Durant et après la pandémie de la Covid-19 ?
Jusqu'où la peur nous conduira ?
Par Lionel Émard, prêtre [13/08/2020]
Pour mettre des mots sur ce que nous vivons en ce temps de la Covid-19, les mots des représentants religieux, des philosophes, des sociologues ou autres logues ne suffisent pas, pourquoi ne pas nous tourner vers les artistes des mots pour mettre des mots sur ce que nous vivons actuellement ?
Il y a près d'une quinzaine d'années, paru un roman sous le titre La route de Cormac McCarthy (1) Le roman se passe après une catastrophe nucléaire. Pour ce temps de pandémie, j'ai relu ce roman avec cette question: Comment les survivants de la catastrophe nucléaire ont-ils vécu cet événement ?
Le roman tourne autour de deux personnages, un enfant et son père qui traversent un monde dévasté par une catastrophe nucléaire; ils marchent des jours et des jours, en hiver, vers le Sud, car « il n'y avait pas moyen de survivre un autre hiver par ici. » (p.10)
Le ressort du roman tourne autour de deux mots : Confiance et peur. L'enfant est confiant, il n'a pas peur. Le père est méfiant, il a peur. Tout au long de leur traversée vers le Sud, ni l'enfant, ni le père ne parlent du froid, de la faim, de la fatigue qu'ils vivent. L'enfant souffre quand son père lui refuse qu'il amène avec lui un autre enfant, rencontré sur la route et qui souffre comme lui.
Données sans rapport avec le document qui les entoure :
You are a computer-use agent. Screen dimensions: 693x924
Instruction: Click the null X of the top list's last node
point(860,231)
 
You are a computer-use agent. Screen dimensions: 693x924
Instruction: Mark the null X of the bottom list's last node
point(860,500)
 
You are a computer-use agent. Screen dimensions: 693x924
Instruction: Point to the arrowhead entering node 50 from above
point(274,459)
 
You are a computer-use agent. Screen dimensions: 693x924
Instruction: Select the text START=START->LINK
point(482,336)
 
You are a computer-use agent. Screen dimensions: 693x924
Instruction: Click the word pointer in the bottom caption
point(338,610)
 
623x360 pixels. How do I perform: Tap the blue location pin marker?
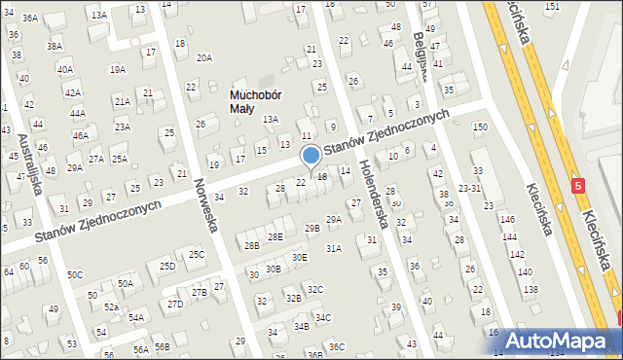(312, 156)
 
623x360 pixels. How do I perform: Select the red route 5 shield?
(578, 184)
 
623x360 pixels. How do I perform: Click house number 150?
(479, 127)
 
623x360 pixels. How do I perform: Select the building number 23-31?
(470, 188)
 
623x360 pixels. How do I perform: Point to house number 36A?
(30, 18)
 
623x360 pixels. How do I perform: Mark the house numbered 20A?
(203, 58)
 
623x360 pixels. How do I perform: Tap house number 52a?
(112, 307)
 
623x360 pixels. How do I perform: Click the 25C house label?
(197, 255)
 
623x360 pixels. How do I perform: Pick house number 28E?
(275, 236)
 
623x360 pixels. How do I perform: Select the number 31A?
(334, 249)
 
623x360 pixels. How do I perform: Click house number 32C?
(315, 290)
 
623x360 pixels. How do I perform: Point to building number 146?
(508, 220)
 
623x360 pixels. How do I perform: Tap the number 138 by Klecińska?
(531, 290)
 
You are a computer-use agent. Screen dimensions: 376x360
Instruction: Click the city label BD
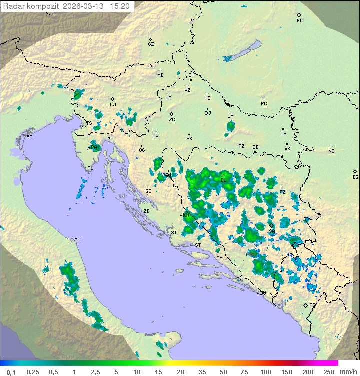point(300,21)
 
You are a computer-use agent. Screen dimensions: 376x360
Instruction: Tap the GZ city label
point(151,44)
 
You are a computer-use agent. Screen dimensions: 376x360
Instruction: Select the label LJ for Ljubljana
point(113,105)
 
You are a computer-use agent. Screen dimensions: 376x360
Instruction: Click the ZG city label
point(172,120)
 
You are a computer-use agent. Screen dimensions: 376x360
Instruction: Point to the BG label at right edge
point(356,177)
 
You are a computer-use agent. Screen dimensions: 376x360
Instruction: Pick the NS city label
point(332,151)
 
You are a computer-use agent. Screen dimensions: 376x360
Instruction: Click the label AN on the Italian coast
point(78,240)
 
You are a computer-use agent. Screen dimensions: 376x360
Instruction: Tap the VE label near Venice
point(30,136)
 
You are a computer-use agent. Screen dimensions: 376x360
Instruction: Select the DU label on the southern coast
point(263,293)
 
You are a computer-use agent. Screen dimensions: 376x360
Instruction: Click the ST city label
point(198,245)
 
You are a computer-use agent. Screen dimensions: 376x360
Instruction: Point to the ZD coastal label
point(146,212)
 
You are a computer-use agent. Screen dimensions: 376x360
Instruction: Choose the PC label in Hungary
point(264,104)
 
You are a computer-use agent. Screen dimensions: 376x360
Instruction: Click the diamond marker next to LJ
point(113,99)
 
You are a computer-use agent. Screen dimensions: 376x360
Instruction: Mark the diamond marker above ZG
point(172,114)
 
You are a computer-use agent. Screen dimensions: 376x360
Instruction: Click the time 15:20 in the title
point(120,6)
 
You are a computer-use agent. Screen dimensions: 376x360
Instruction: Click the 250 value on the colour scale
point(328,372)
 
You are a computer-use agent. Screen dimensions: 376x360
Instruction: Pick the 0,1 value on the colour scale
point(11,372)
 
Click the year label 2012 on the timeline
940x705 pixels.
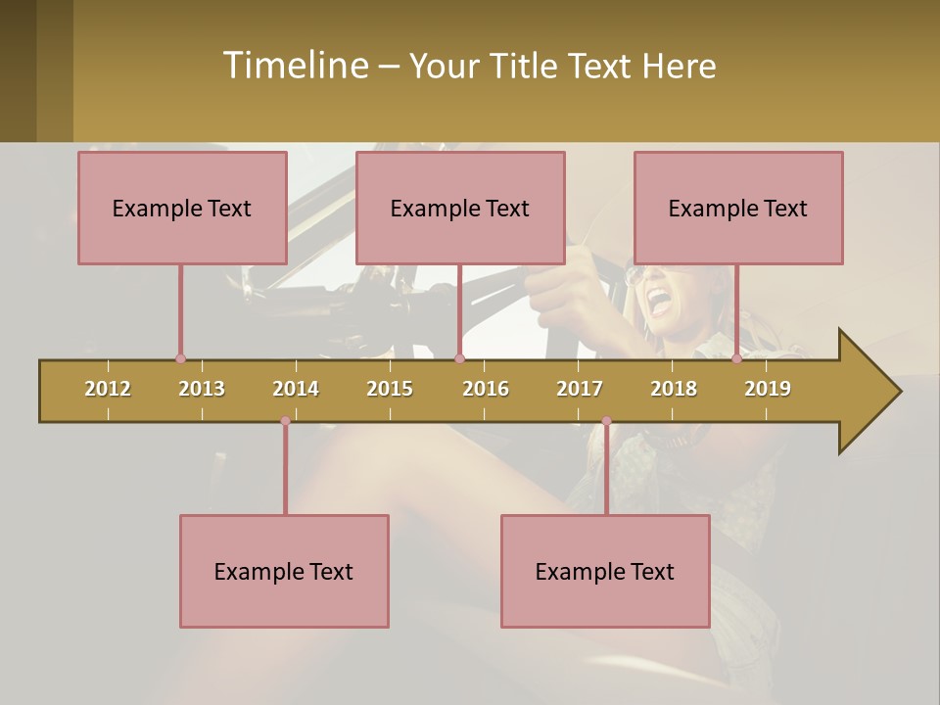click(x=108, y=389)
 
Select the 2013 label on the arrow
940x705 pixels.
click(x=202, y=389)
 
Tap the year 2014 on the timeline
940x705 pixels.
click(x=296, y=389)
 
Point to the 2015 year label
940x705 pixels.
click(x=390, y=389)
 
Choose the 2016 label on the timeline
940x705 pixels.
click(x=486, y=389)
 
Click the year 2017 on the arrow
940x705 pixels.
click(x=580, y=389)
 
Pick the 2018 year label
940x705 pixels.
click(x=674, y=389)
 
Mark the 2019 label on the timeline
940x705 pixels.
click(x=768, y=389)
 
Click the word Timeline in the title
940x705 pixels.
click(x=295, y=66)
La souffrance de l'enfant revient chaque fois qu'il croise d'autres personnes, comme cette dame âgée, ce vieillard, ce clochard et de combien d'autres qui ont tous en commun de fuir les conséquences de la catastrophe nucléaire. L'enfant souffre chaque fois que son père refuse qu'il accueille un étranger parce qu'il a peur.
La pandémie de la Covid-19 fait nous fait vivre la peur de contaminer l'autre, la peur d'être contaminé, cette peur conduit plusieurs vers la solitude. Où cette solitude les mènera ? A la fin du roman, l'enfant croise un dernier étranger; pour la première fois, l'enfant pose une question à un étranger, à la suite de cette qu'il avait faite, s'il peut être avec lui ? L'enfant de répondre par cette question: « Comment je peux être sûr que vous faites partie des gentils ? » C'était la question que l'enfant posait à son père chaque fois qu'il refusait d'accueillir l'autre. L'étranger de répondre: « Tu ne peux pas en être sûr. C'est un risque que tu dois prendre. » (p.242)
Cette bête, tapie à la porte (Genèse 4, 7) qu'est la peur de l'autre, la peur d'être contaminé ou de contaminer l'autre, où nous conduit-elle ? Jusqu'où la peur nous conduira ? Dans la question de l'enfant, dans la réponse de l'étranger, y-a-t-il un une route pour traverser cette pandémie de la Covid-19 ?
1 - MC CARTHY, Cormac. La route. Traduit de l'anglais (États-Unis). France, De l'Olivier, 2008, 245p.